Recorded data:
---
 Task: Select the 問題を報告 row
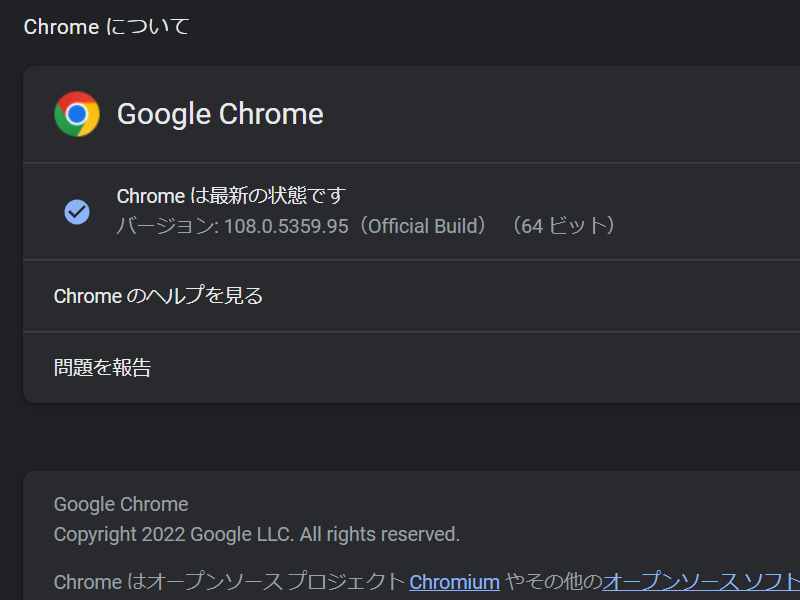[102, 367]
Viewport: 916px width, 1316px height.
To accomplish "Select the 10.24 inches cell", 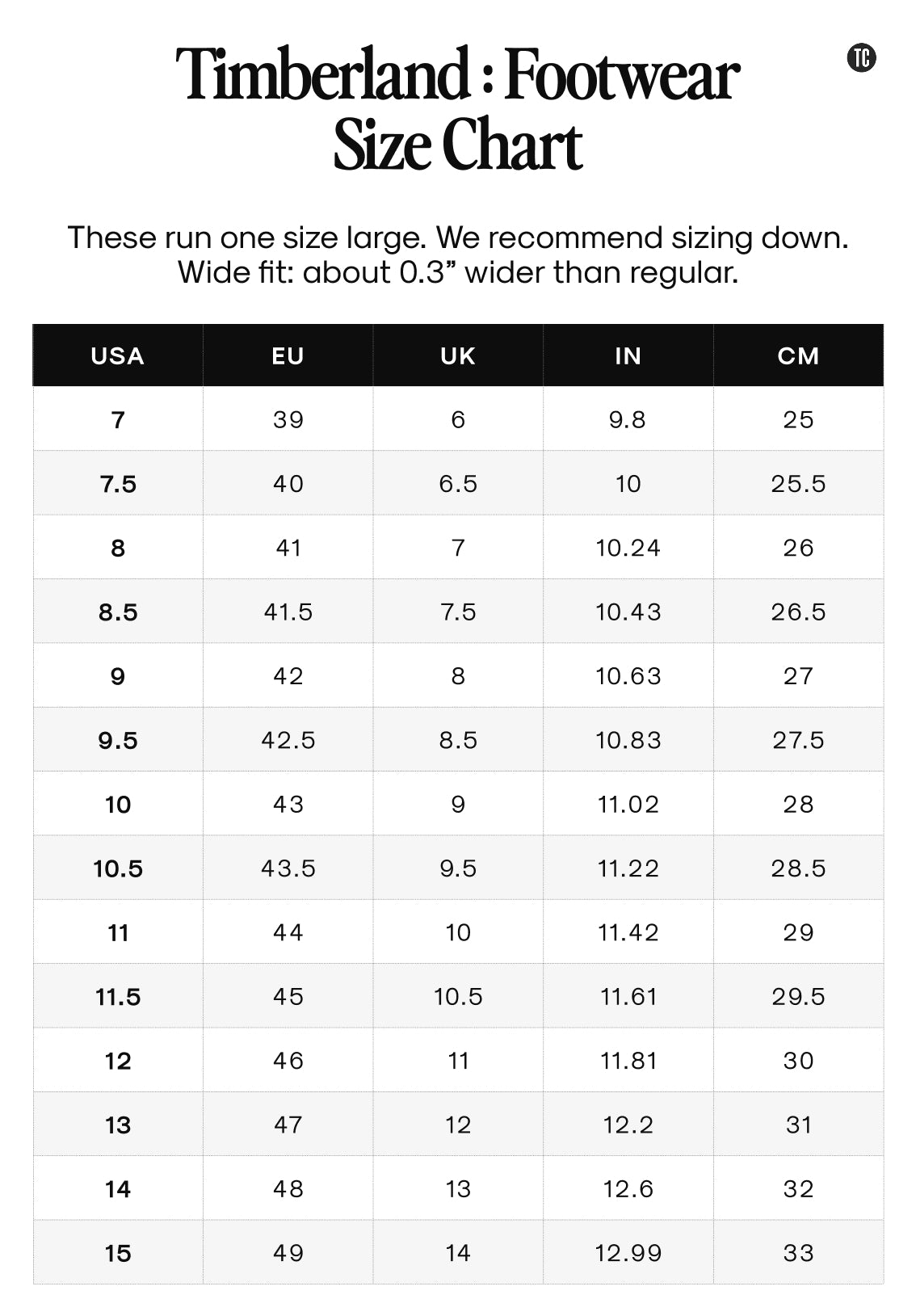I will coord(628,548).
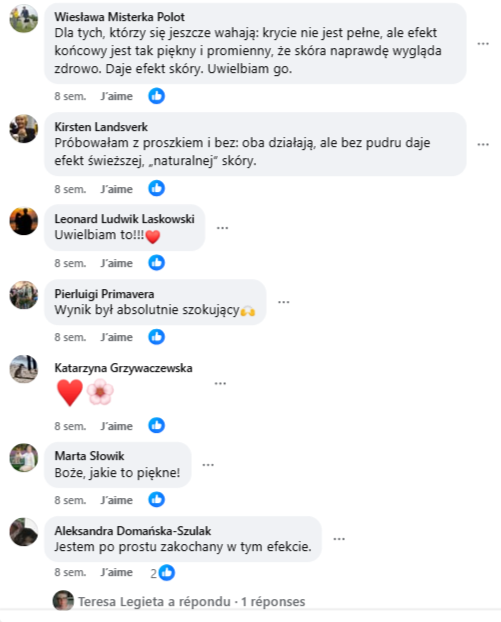Click like reaction icon under Kirsten Landsverk's comment
This screenshot has height=622, width=501.
coord(157,188)

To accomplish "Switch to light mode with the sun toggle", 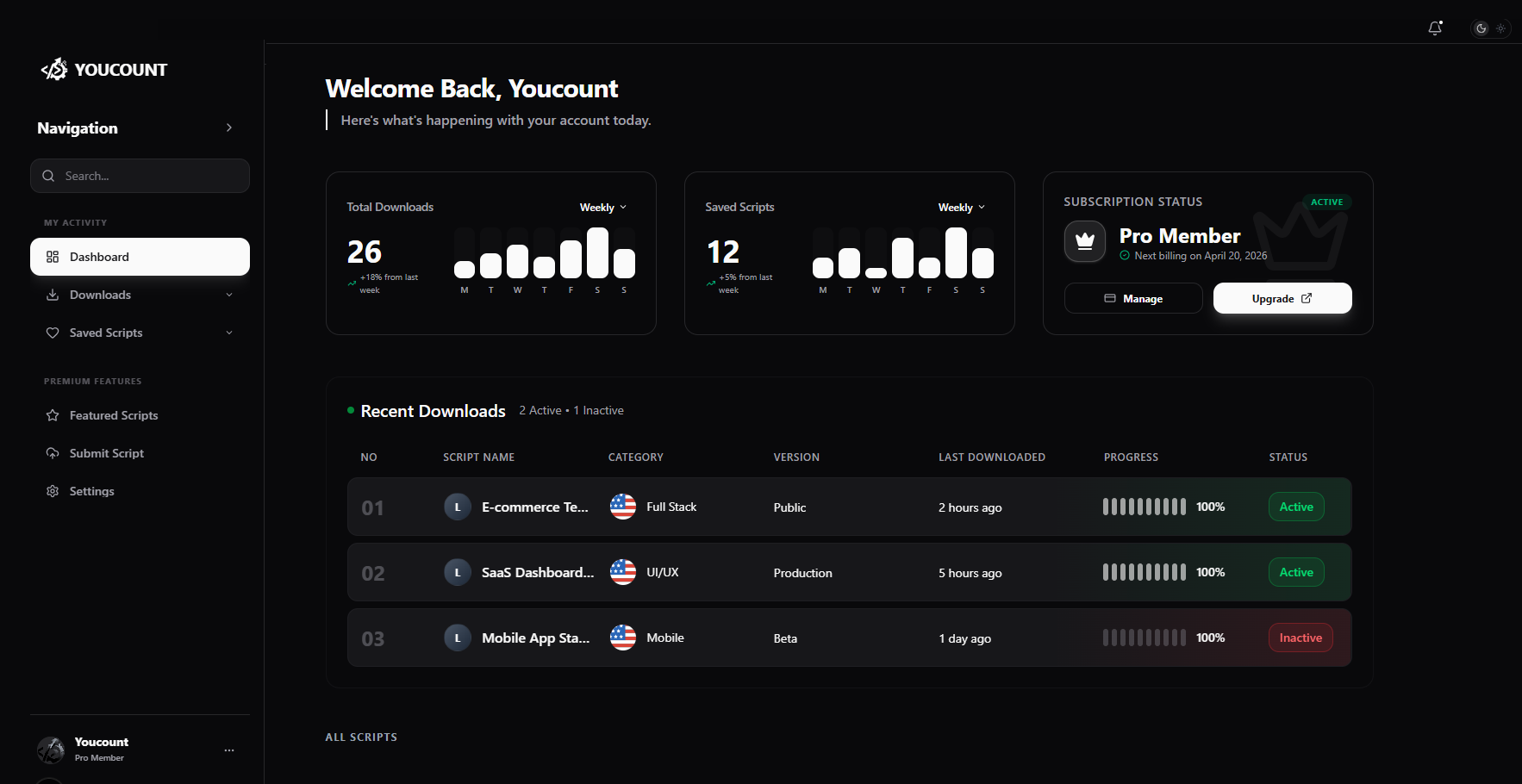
---
WHAT THE TASK REQUIRES:
Select every line of the entries above that contains the string "width", and copy each such line in full.

EXERCISE ANSWER:
Viewport: 916px width, 1316px height.
This screenshot has height=622, width=501.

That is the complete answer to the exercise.